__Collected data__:
--------

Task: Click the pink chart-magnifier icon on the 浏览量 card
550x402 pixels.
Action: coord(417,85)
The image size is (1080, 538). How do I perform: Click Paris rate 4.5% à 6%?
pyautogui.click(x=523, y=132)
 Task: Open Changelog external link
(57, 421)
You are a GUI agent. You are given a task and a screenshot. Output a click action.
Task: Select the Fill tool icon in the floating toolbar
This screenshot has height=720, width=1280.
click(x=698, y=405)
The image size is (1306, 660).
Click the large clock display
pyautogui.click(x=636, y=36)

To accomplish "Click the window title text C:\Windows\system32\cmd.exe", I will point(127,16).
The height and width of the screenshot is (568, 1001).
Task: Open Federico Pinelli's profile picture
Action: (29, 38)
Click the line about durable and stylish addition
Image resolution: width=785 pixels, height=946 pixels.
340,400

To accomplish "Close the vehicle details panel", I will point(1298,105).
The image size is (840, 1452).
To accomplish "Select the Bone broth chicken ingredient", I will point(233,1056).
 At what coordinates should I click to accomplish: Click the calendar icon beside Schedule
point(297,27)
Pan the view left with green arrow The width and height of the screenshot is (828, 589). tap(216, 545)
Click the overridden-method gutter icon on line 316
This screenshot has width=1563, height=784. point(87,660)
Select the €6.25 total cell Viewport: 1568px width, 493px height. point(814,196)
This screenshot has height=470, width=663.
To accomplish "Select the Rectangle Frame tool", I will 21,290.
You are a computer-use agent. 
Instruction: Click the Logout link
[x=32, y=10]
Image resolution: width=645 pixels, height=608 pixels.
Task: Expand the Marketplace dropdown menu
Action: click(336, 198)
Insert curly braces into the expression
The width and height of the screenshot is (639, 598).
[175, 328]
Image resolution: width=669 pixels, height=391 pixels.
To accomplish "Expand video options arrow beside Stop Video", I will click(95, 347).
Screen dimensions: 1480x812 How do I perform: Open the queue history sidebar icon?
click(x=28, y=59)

--------

__WHAT IS REQUIRED__: Taking the lines above, repeat exactly those from the line that contains "The image size is (1080, 538)." through the line that contains "Image resolution: width=669", and both of those lines as well. Include nothing else.

__EXERCISE ANSWER__:
The image size is (1080, 538). How do I perform: Click Paris rate 4.5% à 6%?
pyautogui.click(x=523, y=132)
 Task: Open Changelog external link
(57, 421)
You are a GUI agent. You are given a task and a screenshot. Output a click action.
Task: Select the Fill tool icon in the floating toolbar
This screenshot has height=720, width=1280.
click(x=698, y=405)
The image size is (1306, 660).
Click the large clock display
pyautogui.click(x=636, y=36)

To accomplish "Click the window title text C:\Windows\system32\cmd.exe", I will point(127,16).
The height and width of the screenshot is (568, 1001).
Task: Open Federico Pinelli's profile picture
Action: (29, 38)
Click the line about durable and stylish addition
Image resolution: width=785 pixels, height=946 pixels.
340,400

To accomplish "Close the vehicle details panel", I will point(1298,105).
The image size is (840, 1452).
To accomplish "Select the Bone broth chicken ingredient", I will point(233,1056).
 At what coordinates should I click to accomplish: Click the calendar icon beside Schedule
point(297,27)
Pan the view left with green arrow The width and height of the screenshot is (828, 589). tap(216, 545)
Click the overridden-method gutter icon on line 316
This screenshot has width=1563, height=784. point(87,660)
Select the €6.25 total cell Viewport: 1568px width, 493px height. point(814,196)
This screenshot has height=470, width=663.
To accomplish "Select the Rectangle Frame tool", I will 21,290.
You are a computer-use agent. 
Instruction: Click the Logout link
[x=32, y=10]
Image resolution: width=645 pixels, height=608 pixels.
Task: Expand the Marketplace dropdown menu
Action: click(336, 198)
Insert curly braces into the expression
The width and height of the screenshot is (639, 598).
[175, 328]
Image resolution: width=669 pixels, height=391 pixels.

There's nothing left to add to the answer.